You are given a text `T` consisting of words in which there may be typos. Your task is to count how many times a given word `W` is used in this text. However, you need to include in this count the cases in which this word was written with a typo.

It’s hard to say if a word contains a typo or not, especially if you don’t have a good dictionary. For this task, a word `W'` in `T` is considered to be an instance of `W` if:

• it’s exactly the same as `W`
• it has the same length as `W` and up to 2 letters are different
• `W'` can be obtained from `W` by removing or adding 1 letter

For example if `W = banana` the following words are instances of it with typos:

• bamama (2 letters are changed)
• banna (one letter was missed out)

The length of `W` will be in the range `[5, 20]`. The input text `T` will be no longer than `10,000` symbols. It will contain only lower case latin letters and spaces used to separate the words.

Input is read from the standard input. On the first line will be the word `W`. On the second line will be the text to search.

The result is written to the standard output. It must consist of one integer - the number of occurrences of `W` in the text including the typos as defined above.

SAMPLE INPUT

``````banana
there are three bananas on the tree and one banano on the ground
``````

SAMPLE OUTPUT

``````2
``````

### Solution

This task is mainly about implementing the rules for recognising words with typos as they are defined in the statement.

A good solution will split the text into words and will compare each word from the text with the word `W` given in the input. There are three types of comparisons to be done. The first is trivial - check if the two words are identical.

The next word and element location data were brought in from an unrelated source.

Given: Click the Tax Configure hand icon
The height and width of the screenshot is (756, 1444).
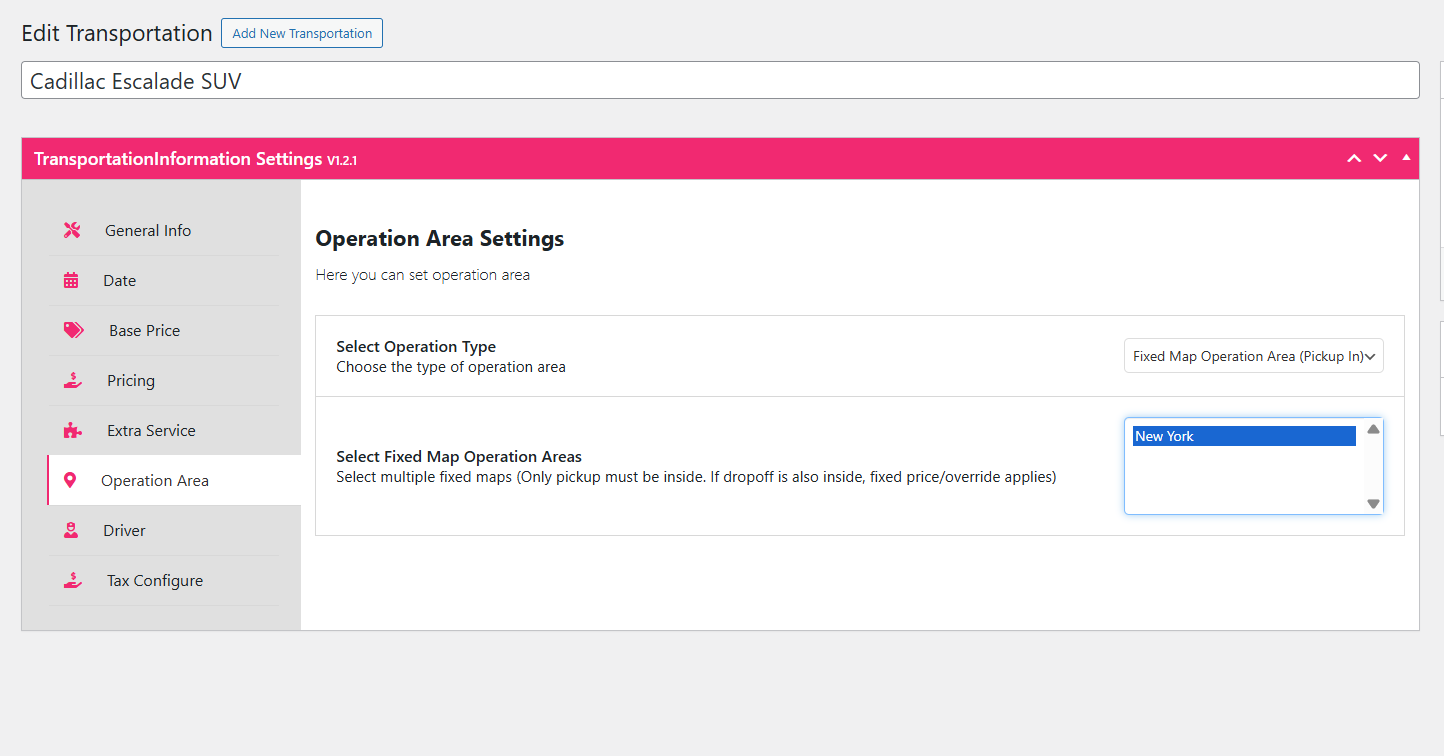Looking at the screenshot, I should point(72,580).
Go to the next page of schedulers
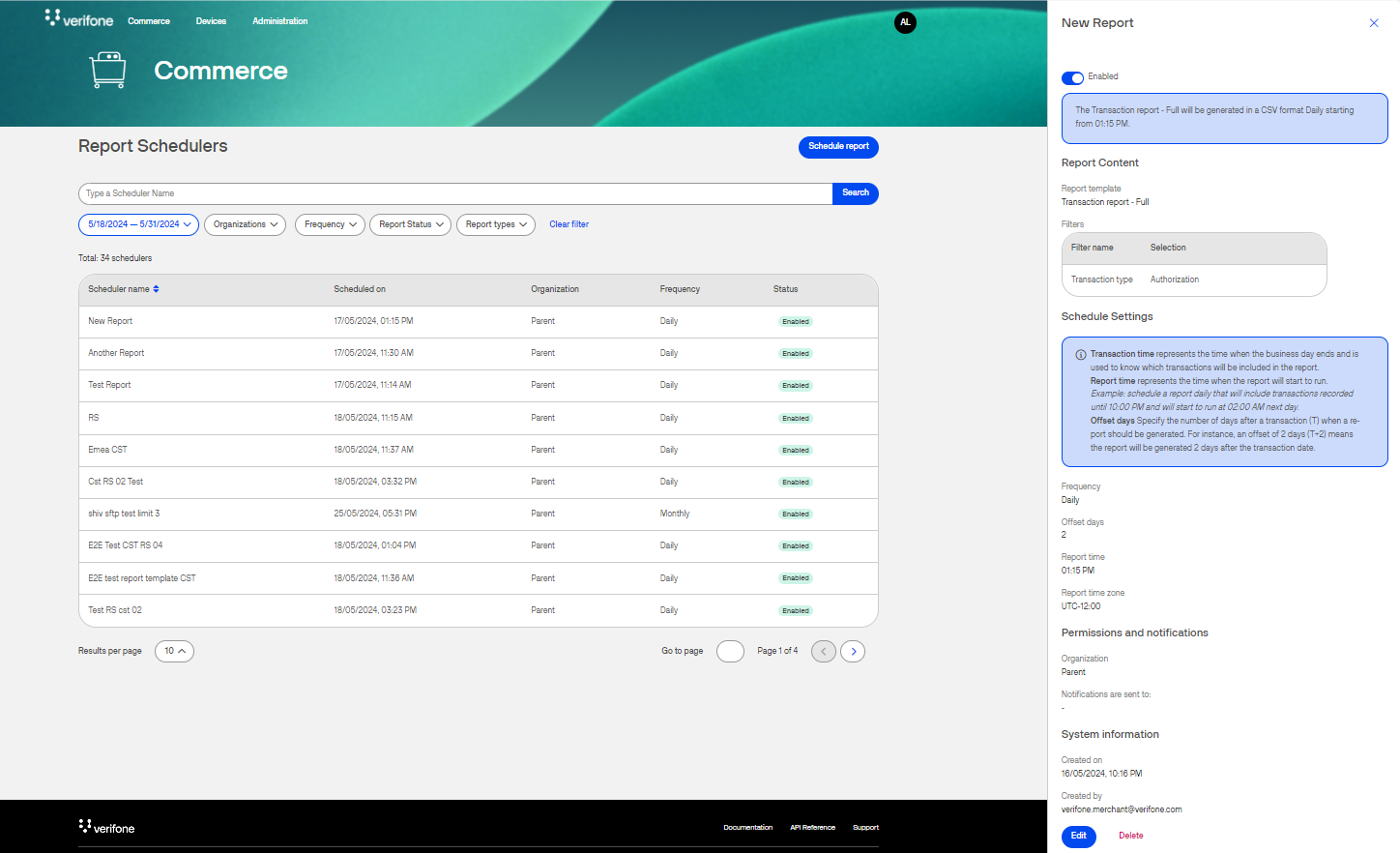 [853, 651]
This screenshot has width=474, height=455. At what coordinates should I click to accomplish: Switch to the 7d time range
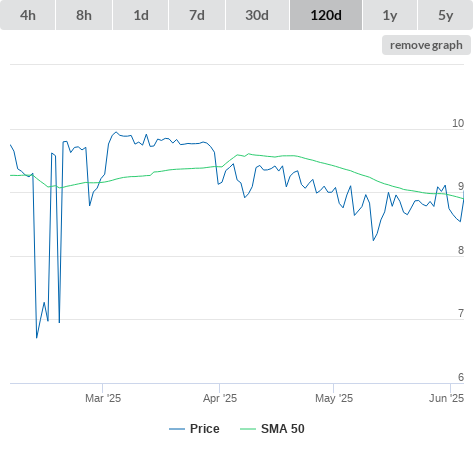pyautogui.click(x=197, y=15)
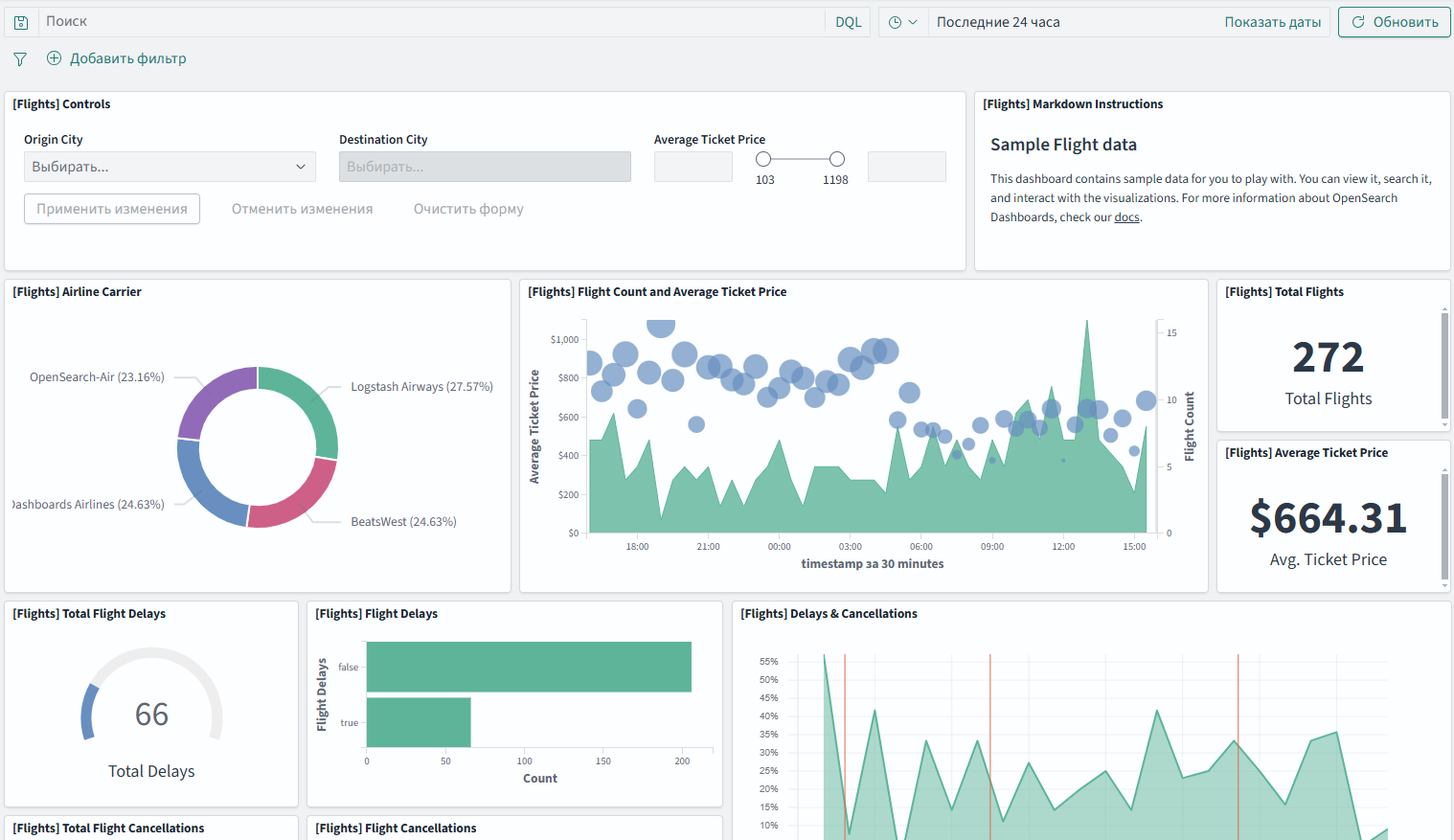Image resolution: width=1454 pixels, height=840 pixels.
Task: Open the filter options funnel icon
Action: (20, 59)
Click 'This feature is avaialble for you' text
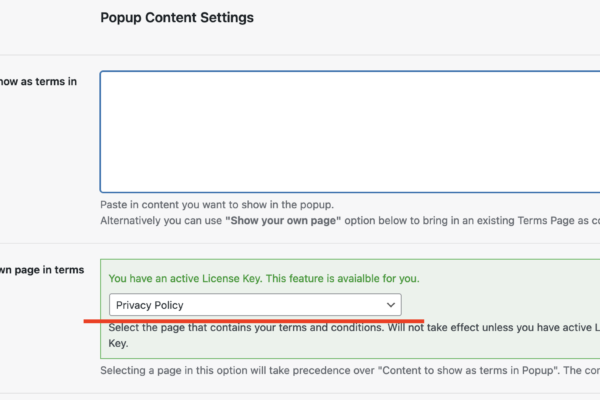Screen dimensions: 600x400 pyautogui.click(x=342, y=278)
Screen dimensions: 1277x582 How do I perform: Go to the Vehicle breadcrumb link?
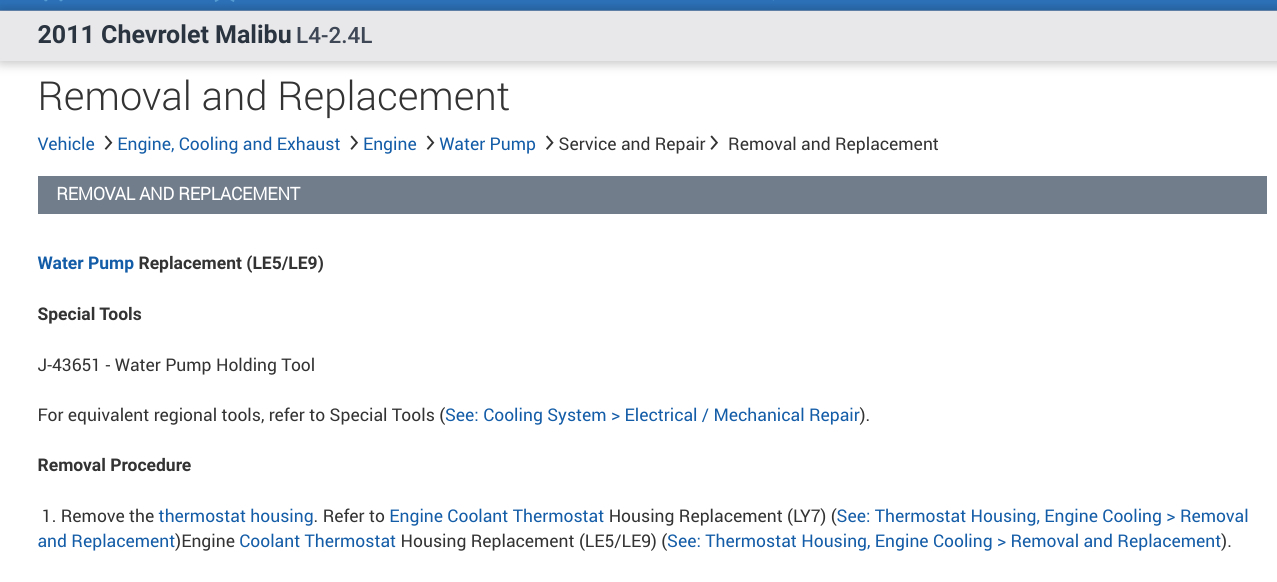tap(66, 144)
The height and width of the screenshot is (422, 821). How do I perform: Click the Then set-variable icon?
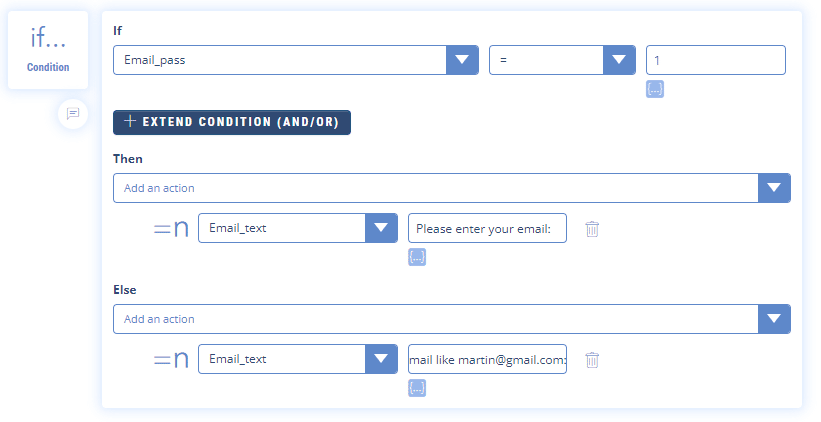tap(171, 229)
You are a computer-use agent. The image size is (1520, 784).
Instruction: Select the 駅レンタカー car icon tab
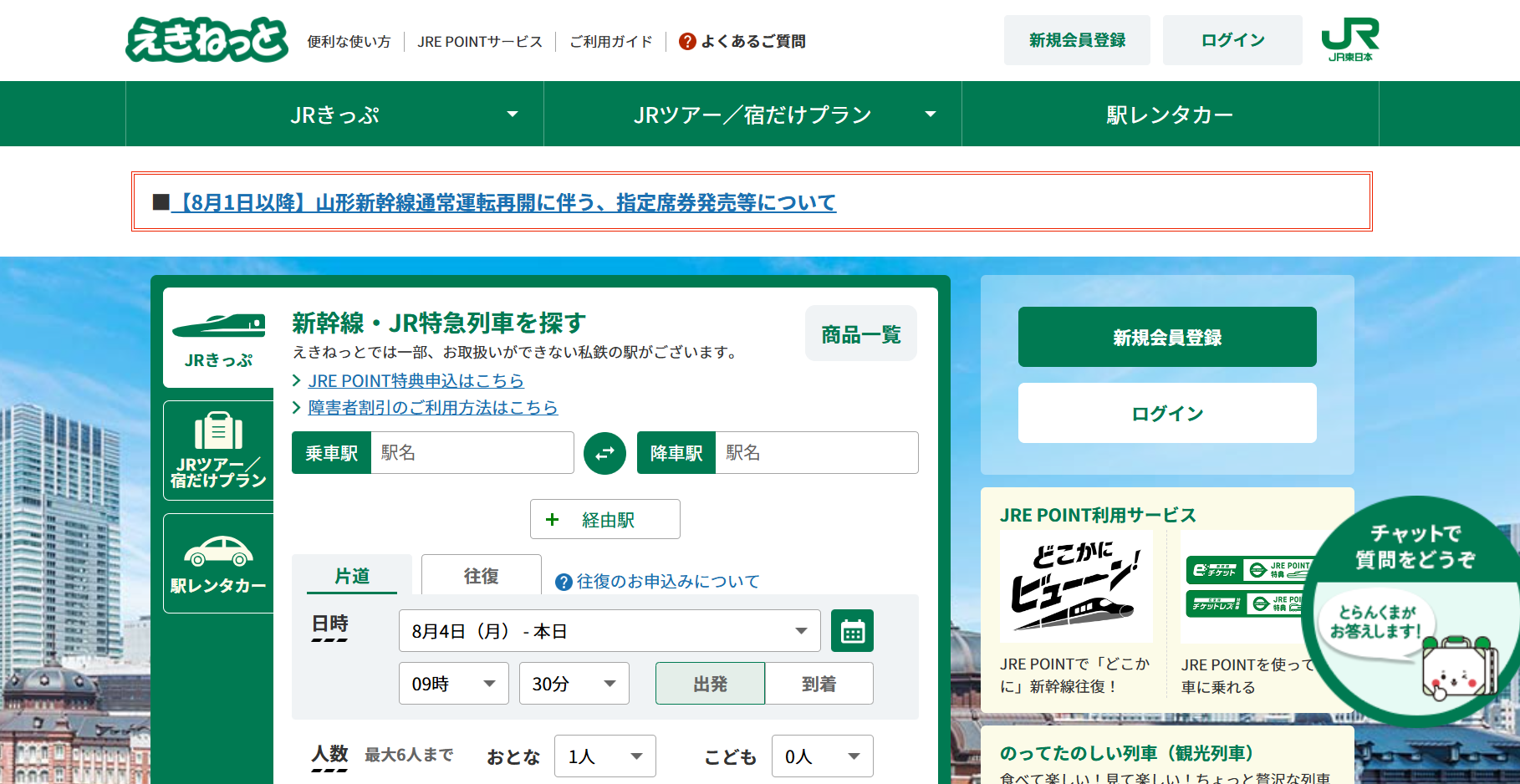coord(218,563)
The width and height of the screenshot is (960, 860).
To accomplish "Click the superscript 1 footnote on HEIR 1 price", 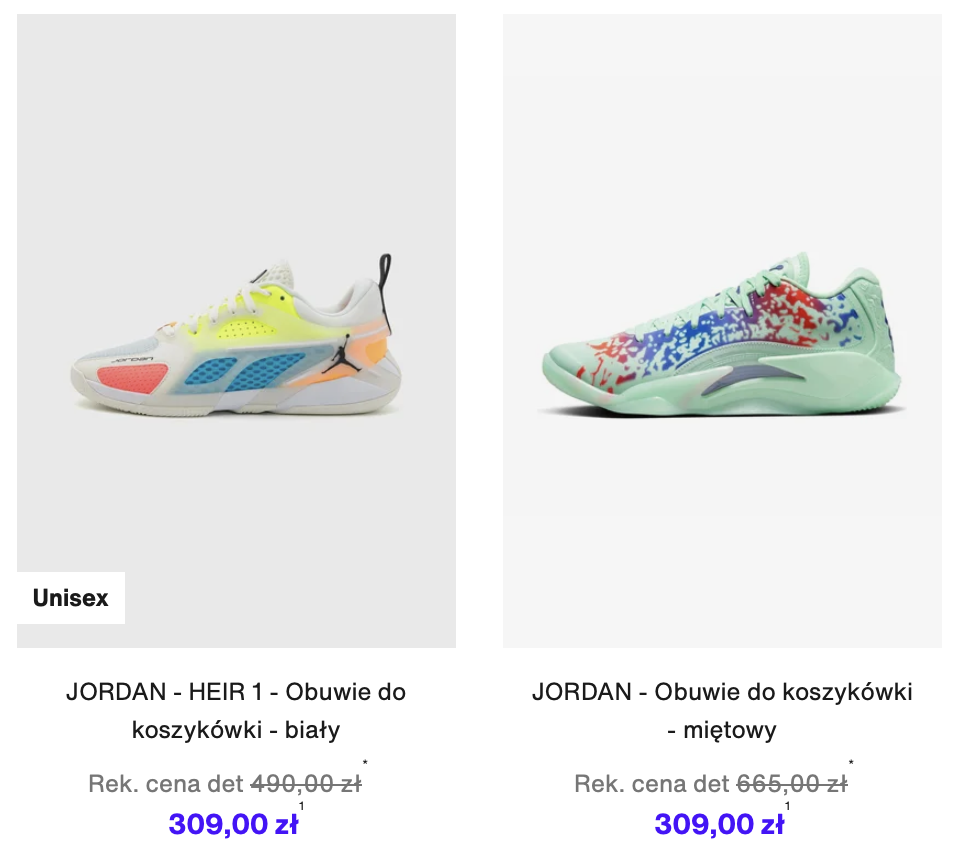I will 301,806.
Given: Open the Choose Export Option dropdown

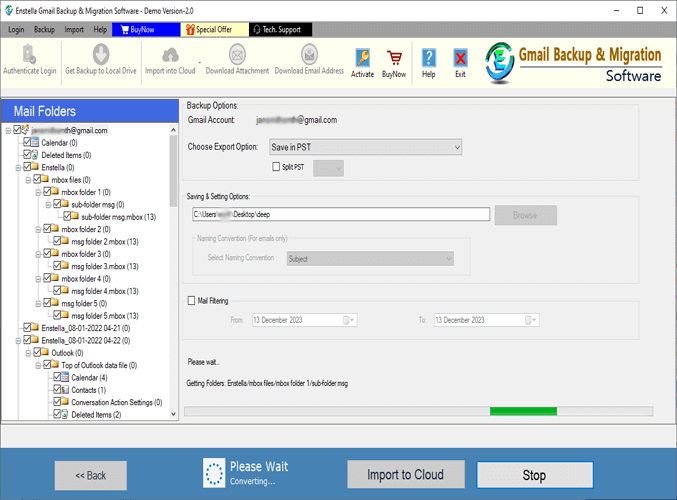Looking at the screenshot, I should [x=366, y=147].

The second is about counting the mistyped letters. The first main observation is that the words must have the same length because no letters are expected to have been removed or added. If they do have the same length a simple iteration over the two words can be performed and the differences in letters can be counted. If these differences go over 2, then these two words are not the same instance. Here is a sample Ruby method doing that:

``````def matching_with_mistypes?(word1, word2)
return false if word1.length != word2.length

diffs = 0
word1.length.times do |index|
if word1[index] != word2[index]
diffs += 1
return false if diffs > 2
end
end

true
end
``````

The third case to check for is when a letter has been removed or added to the original word `W`. In these cases the lengths of the two words must differ by exactly 1. If that’s the case we can perform just one iteration over the words and allow for just one difference. We could have two counters for the current position in each of the words. If there is a difference we only increment the counter for the longer word. Eventually if there are more than 1 differences these two words are not the same instance. This is a sample Ruby method implementing this logic:

``````def matching_with_added_letter?(word1, word2)
return false if (word1.length - word2.length).abs != 1

small_word = word1.length < word2.length ? word1 : word2
big_word = word1.length < word2.length ? word2 : word1

small_word_index = 0
big_word_index = 0
misses = 0
while small_word_index < small_word.length
if small_word[small_word_index] != big_word[big_word_index]
misses += 1
return false if misses > 1
else
small_word_index += 1
end
big_word_index += 1
end

true
end
``````

The time complexity of this solution is linear in terms of the length of the input text `T`. Since its maximum length is `10,000` this solution should be fast enough.